Truth about Trump in their Eyes

A Liberal's View of the 45th President


Trump addresses his supporters with a speech akin to fire and brimstone making the claims about controversial issues that made him famous in Phoenix, AZ on March 19th, 2016.


Hundreds of civilians rampaging through the streets in Minneapolis, Minnesota on November 13th, 2016, appalled at having someone as controversial as Trump in office.

It’s no surprise that the popular opinion of Trump isn’t a good one. In fact, today we are seeing one of the worst outcries at a president’s actions in office since Nixon. The problems he’s caused have led to dramatic protests across schools, campuses, and monuments alike. His plans for reform include Kate’s law, the RAISE act, mass deportation of illegal immigrants, Muslim travel ban, among others that could influence our relations with foreign countries.

A possible explanation that leans toward personal bias for his proposition of extreme immigration policies is his obvious distrust of the Middle East and under developed countries in the region dealing with wars and ruthless dictators.
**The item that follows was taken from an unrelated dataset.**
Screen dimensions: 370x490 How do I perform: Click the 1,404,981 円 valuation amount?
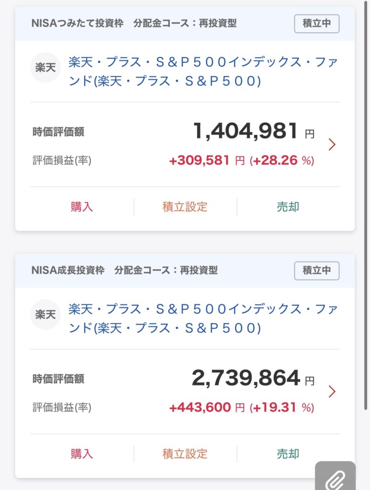[246, 131]
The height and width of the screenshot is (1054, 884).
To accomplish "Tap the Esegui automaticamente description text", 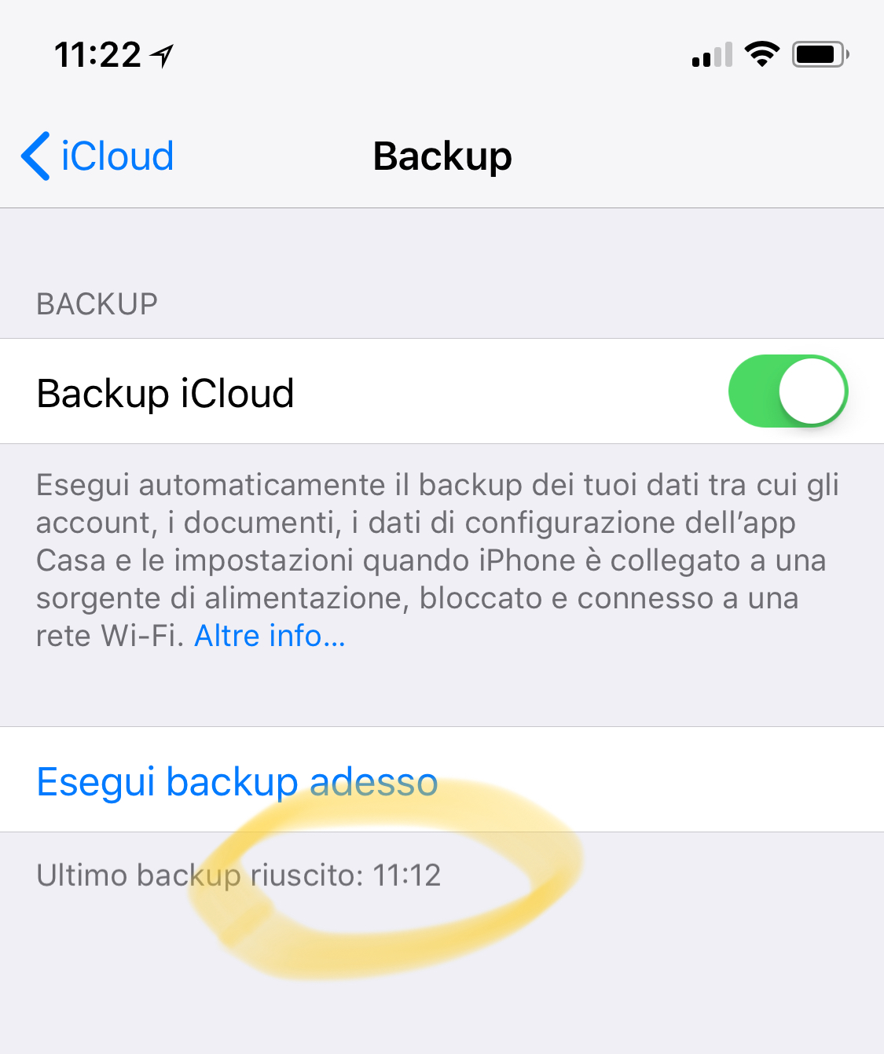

He temporarily put an all-inclusive ban on Syria for fear of a terrorist attack on home soil as well as one possibly aimed at troops stationed there. Although it was an attempt to calm the anti-Trump protesters, it had no real effect as the sudden inability of Muslim refugees to seek asylum was a much more important to the democrats and specifically the younger liberals who were protesting.

His biggest promise since his induction to the presidency, however, has been to create a gigantic border wall along the border of Mexico to prevent illegal immigration. It is true that the highest concentration of immigrants comes from Mexico; however, the problem can not be solved by throwing out the people that need help and leaving them to the wolves.

Lafayette High School student Torrance Randolph poses for a picture after his interview stating that he showed his support for the democrats with the blue jacket.

Lafayette junior Torrance Randolph admits he is no stranger to the problems of street violence, gangs, shootings, and everything in between that robs mostly minorities of their childhood. These kids have family that commonly die from violent causes and rely on the government for support to live so to see the government discriminate even in this day and age is disgusting to them especially when they nothing about the way they live. He was understandably angry with Trump and controversies that he has created through his use of social media, rallies, etc. In Torrance’s eyes, Trump is a rude person overall who he feels stands over the less fortunate that are struggling to make ends meet. “He judges us without even seeing our faces, he ain’t ever seen his cousin get shot or had to live with no power cuz’ his ma can’t pay the bill. How am I gonna look up to somebody like that or even respect him. he says about his feelings on Trump.”

When it came to the impeachment however, he felt a sort of empathy to Trump’s situation. Torrance and others know very well how it feels to be accused and declared guilty before they even have the chance to defend themselves. His empathy for Trump’s situation in the impeachment inquiry only strengthened when he found out about the congressional trials. “I ain’t fair for me to expect him to get it though, how is he supposed to know what it’s like to live on the other side of the tracks, if I want him to know what it’s like for a brotha out here then I gotta take the first step and try to feel how he feels,” Randolph said.

Lafayette High School Student Caden James watching his presidents rally with intense passion for the change Trump promises to bring.

He is appalled at the idea of the people who stereotyped and marginalized his people based on appearances are the ones representing them. If they can’t represent them on simple laws, how can they decide on a matter as important as impeachment? He sees his community not represented and resented by the people who are make the laws he abides by. When asked if he had anything to say to Trump to show him how he feels, with all the problems in our current government, he paused and then looked me in the eyes and said, “I forgive you.”

These powerful words show us just how much most people tend to stereotype. It is a grave shame that we can’t expect to hear these words as most of the House of Representatives have nothing but hate and, have a severely prejudiced opinion of them, it’s evident through the connections of donors, policies of the parties, and the laws they refuse to at least attempt to change, specifically Trump’s immigration orders, that the republican members have these views. How can a Representative complain to the american people about the controversies surrounding Trump yet do nothing in the investigation that would significantly help?

Lafayette students, Joey Sims and Caden James, fiercely argue on their president after Caden recently donated to the Trump campaign.

They never represent the people they’re elected by, they represent the hate that these people have and they twist out of control to gain popularity. We don’t need that hate to cause change, we need peace, understanding, and forgiveness just like what Torrance showed us. Martin Luther King Jr. did not scream at the white men, but rather marched and debated. Ghandi never took up a rifle to his attackers but rather forgave their crimes and moved on. Everyone is capable of those changes through peaceful means, but because we see politicians yelling at each other in debates we feel that we need to take up arms against those we disagree with. One day maybe people will broadcast those who forgive like Torrance but until then we won’t have the permanent change we need.